The plan of the present analyses was as follows. Detailed descriptive statistics and measures of association were computed initially using the Statistical Analysis System (SAS) . Pearson partial correlation was used to assess the association of the natural logarithm (LN) of serum tHcy concentration with other variables controlling for age or age and BMI . Correlation analysis results are presented because of their familiarity, ease of interpretation by a wide audience, and use in previous reports that may be compared to the present one.
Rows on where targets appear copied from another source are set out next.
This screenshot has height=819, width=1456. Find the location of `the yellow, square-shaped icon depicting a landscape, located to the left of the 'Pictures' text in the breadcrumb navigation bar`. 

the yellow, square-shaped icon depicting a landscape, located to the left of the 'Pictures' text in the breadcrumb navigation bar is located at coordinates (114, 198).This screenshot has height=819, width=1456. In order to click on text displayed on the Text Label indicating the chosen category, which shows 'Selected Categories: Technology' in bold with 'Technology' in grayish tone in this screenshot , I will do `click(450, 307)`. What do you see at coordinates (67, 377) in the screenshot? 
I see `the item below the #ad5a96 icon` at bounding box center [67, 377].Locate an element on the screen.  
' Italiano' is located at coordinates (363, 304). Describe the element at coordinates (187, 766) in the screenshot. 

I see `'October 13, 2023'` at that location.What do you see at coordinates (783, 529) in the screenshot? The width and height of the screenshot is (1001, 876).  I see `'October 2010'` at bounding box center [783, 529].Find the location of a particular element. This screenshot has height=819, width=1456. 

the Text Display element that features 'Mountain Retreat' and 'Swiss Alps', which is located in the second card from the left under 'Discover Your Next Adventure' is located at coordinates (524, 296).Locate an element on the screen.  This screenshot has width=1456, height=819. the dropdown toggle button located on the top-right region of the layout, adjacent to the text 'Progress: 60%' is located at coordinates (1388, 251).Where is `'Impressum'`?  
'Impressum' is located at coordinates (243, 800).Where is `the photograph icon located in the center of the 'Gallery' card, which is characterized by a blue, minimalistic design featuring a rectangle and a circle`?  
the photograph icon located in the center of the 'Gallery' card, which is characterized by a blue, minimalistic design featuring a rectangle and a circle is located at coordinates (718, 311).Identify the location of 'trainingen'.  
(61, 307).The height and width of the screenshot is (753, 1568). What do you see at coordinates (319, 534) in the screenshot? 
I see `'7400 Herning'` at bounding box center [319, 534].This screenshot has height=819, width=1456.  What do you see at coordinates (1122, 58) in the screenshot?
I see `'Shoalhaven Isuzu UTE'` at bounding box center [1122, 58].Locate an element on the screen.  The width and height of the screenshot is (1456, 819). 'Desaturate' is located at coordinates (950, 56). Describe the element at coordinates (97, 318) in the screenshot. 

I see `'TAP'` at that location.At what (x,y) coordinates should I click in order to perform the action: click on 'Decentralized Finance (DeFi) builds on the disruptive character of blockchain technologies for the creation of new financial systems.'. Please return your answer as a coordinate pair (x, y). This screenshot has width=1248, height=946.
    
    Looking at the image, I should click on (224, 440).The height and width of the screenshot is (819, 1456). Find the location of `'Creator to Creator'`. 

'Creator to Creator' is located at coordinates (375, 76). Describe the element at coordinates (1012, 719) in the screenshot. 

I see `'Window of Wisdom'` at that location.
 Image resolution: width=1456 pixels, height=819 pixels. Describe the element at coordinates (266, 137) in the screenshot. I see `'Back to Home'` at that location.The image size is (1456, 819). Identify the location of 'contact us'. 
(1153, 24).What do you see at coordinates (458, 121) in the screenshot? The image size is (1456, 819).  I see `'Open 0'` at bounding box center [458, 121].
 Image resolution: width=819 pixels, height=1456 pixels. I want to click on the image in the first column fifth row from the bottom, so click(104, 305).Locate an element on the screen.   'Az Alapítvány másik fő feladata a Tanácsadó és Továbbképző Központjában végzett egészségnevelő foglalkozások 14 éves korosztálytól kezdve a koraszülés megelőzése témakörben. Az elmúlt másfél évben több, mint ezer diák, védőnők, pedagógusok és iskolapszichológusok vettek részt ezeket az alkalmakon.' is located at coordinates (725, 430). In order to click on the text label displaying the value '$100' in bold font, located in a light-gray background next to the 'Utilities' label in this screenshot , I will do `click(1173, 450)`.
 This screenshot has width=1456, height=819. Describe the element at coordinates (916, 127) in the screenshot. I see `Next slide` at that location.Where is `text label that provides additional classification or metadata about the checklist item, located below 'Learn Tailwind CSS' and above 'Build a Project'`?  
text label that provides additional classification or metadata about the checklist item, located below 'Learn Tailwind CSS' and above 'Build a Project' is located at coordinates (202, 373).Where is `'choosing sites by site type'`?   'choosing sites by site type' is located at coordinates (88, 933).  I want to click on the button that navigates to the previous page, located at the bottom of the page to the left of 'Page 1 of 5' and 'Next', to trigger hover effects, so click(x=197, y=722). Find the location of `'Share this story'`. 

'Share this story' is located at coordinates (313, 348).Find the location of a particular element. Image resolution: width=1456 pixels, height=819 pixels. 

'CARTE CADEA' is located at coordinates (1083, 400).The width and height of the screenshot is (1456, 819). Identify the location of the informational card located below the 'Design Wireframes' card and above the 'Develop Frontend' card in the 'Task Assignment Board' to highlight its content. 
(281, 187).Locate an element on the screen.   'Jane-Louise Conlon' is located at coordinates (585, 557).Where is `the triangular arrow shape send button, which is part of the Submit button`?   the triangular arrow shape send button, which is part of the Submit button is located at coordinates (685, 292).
Multivariate logistic regression analysis was used to estimate models for controlling for confounding of the association of LN serum tHcy with history of doctor-diagnosed diabetes mellitus . Linear multivariate regression analysis was used to estimate models for controlling for confounding of the association of LN serum tHcy with fasting serum insulin . Only variables with pre-specified hypotheses were entered into the regression models. Following these preliminary analyses, analyses were performed using techniques that incorporated sampling weights and design features of the survey [29, 30]. Population estimates for means and percentiles of variables were produced using weighted SAS or SUDAAN procedures . Pearson correlations of LN serum tHcy with other variables were performed using SAS weighted analysis and all statistical testing and variance estimation were performed using the PROC LOGISTIC and PROC REGRESS procedure for regression models in the SUDAAN system [23, 24].